How long do you have to sue for a security deposit? 

This varies by your local area. In some states, you have years to file. Many states allow you to file up to four years later. You will need to consult your state’s statute of limitation laws to learn more. If you win your case, you may also be awarded court fees.

How do I get my security deposit back from my roommate?

Your first step to recovering your deposit is to review your lease. Either your agreement with the landlord or your roommate agreement. If you paid your roommate directly, they are responsible for returning the proper portion of the deposit to you. If you signed a lease with the landlord, the landlord is responsible for returning your portion of the deposit. If you are moving out before the lease is up, you may not be eligible to receive your deposit until the end of the tenancy.

What kind of deposits can a landlord collect from me when I move in?  

Generally, a landlord can collect an unreturnable deposit (such as for carpet cleaning), a returnable portion, and perhaps a pet deposit. The unreturnable portion you will not receive back. It is intended for routine cleaning after you move out. The returnable part is intended to cover unpaid bills, damages, or unreturned property (such as furnishing in a furnished apartment). Your pet deposit may be returned if your pet doesn’t cause any damage to the apartment or landscaping.

What kind of fees can the landlord charge me?

Your landlord may charge you various fees such as late, amenity (gym, laundry), early termination, online credit card processing, application, attorney, parking, and storage fees. Here are 9 hidden fees to watch out for.

What is “normal wear and tear?”

In most cases, landlords cannot charge for what is considered normal “wear and tear.” Typical damage for regular use is to be expected, such as mild carpet damage, fading paint, and aging appliances. If you cause excessive damages such as holes in walls or heavily stained carpet, you may be charged for those types of damages.

Is there a requirement that the landlord pay me the interest accrued on my deposit money?

This varies by location and more.
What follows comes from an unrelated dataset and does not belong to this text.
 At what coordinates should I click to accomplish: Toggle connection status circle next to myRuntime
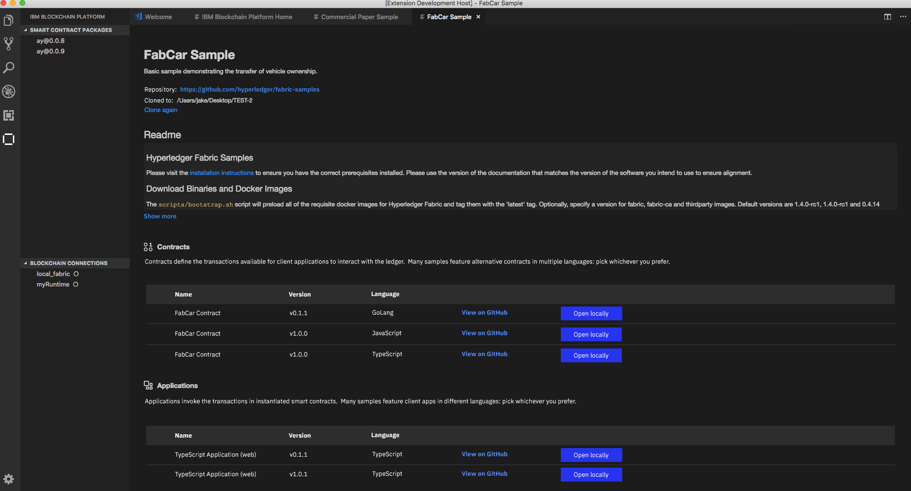coord(76,284)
If your landlord is required to pay you accrued interest, it should be stated in your lease. If you do not see this information in your lease, check out our easy reference state-by-state summary.

Am I entitled to get my security deposit back if I break my lease? 

In most cases, if you break your lease early, the landlord may be entitled to keep your deposit to go towards the unpaid rent. For example, if your lease ends December 31 and you move out in October, the landlord will attempt to collect the November and December rent.  They may allow you to apply the security deposit as part of it. 

Does my landlord have to show receipts for damage deducted from my deposit or charged to me? 

Only a few states require this, but that doesn’t mean you can’t ask your landlord for proof of damages and receipts. It will also help if you took pictures before you moved as proof of the status of the rental before you moved in. If your landlord does not provide proof, you may be able to file against them in small claims court.